● PROMPT: Leave out the pictures and restate the rest of the data exactly.

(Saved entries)
-------------------------

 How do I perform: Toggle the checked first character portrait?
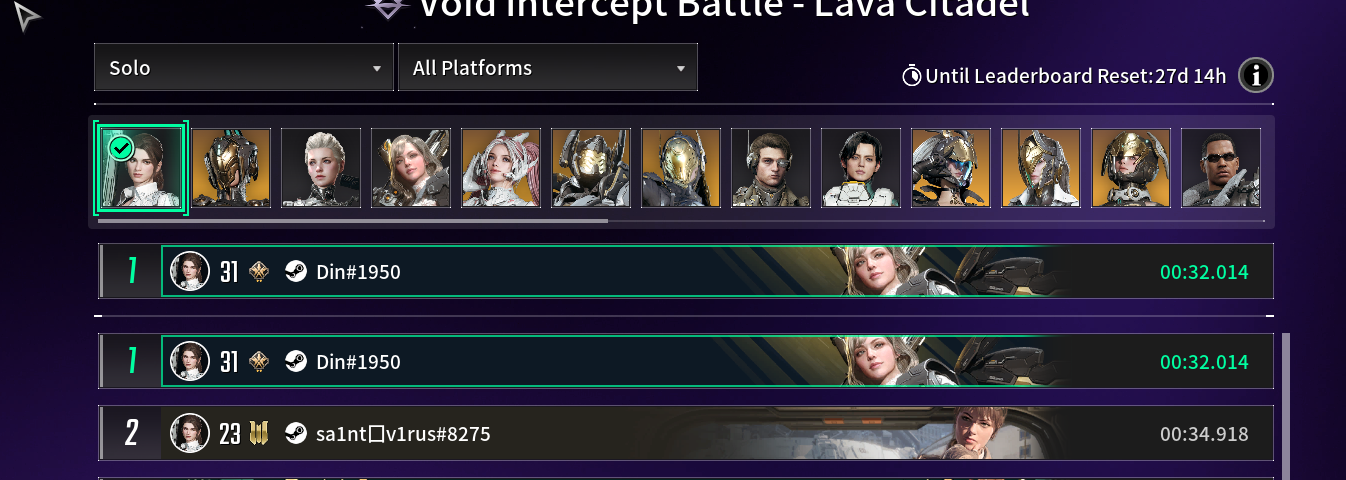141,167
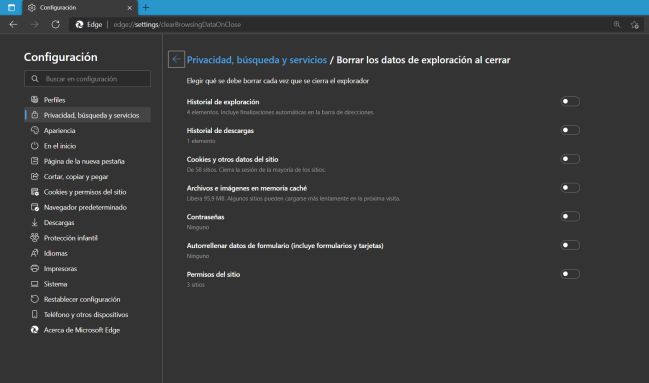Reload the page with the refresh icon
This screenshot has width=649, height=383.
pyautogui.click(x=55, y=24)
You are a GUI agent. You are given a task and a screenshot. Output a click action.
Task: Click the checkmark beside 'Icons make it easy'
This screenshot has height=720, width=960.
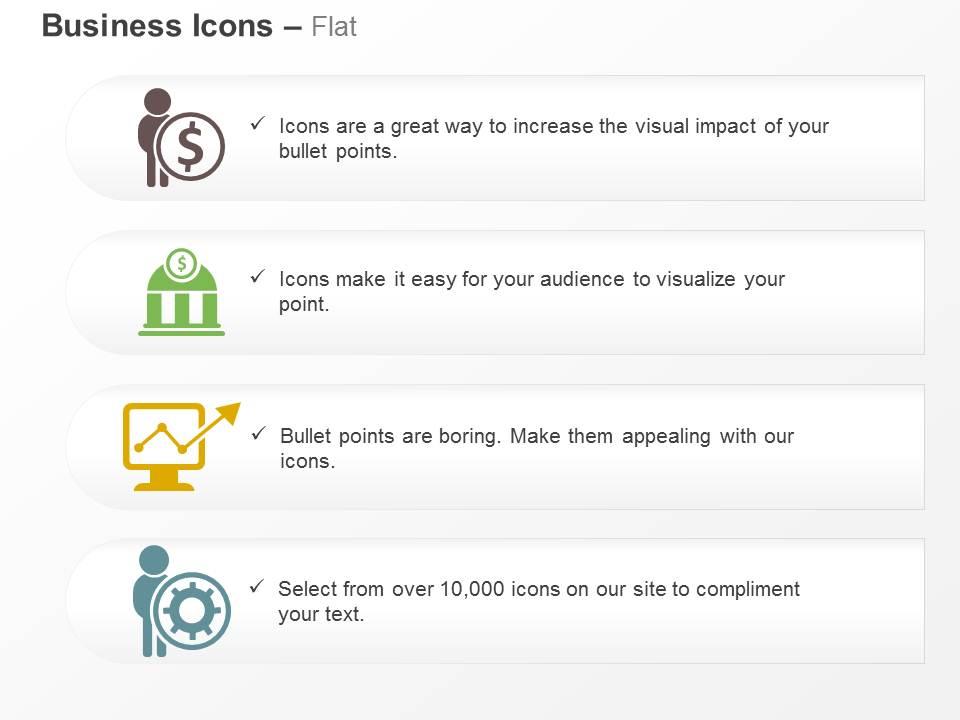(x=258, y=276)
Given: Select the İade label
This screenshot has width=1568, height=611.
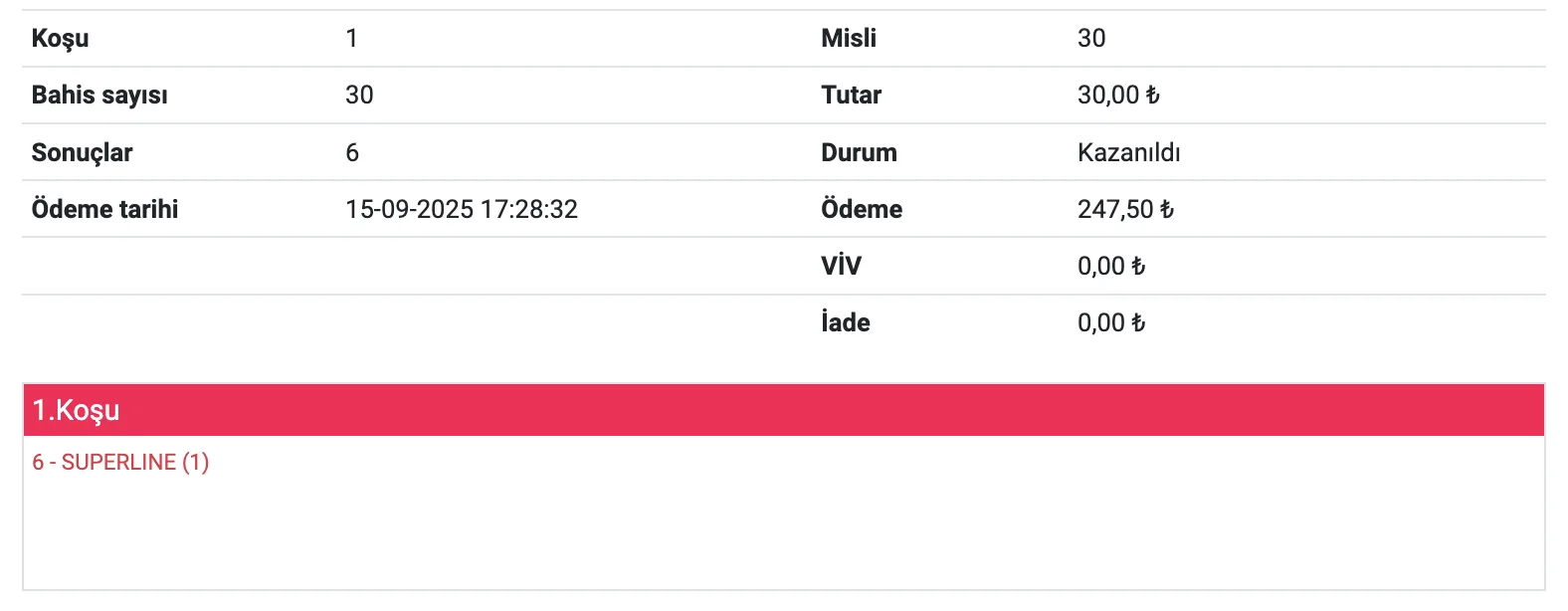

-------------------------

● FINAL ANSWER:
 How do I perform: Toggle the checked first character portrait?
141,167
Reload the page with the refresh icon
This screenshot has width=649, height=383.
pyautogui.click(x=55, y=24)
You are a GUI agent. You are given a task and a screenshot. Output a click action.
Task: Click the checkmark beside 'Icons make it easy'
This screenshot has height=720, width=960.
(x=258, y=276)
Given: Select the İade label
This screenshot has width=1568, height=611.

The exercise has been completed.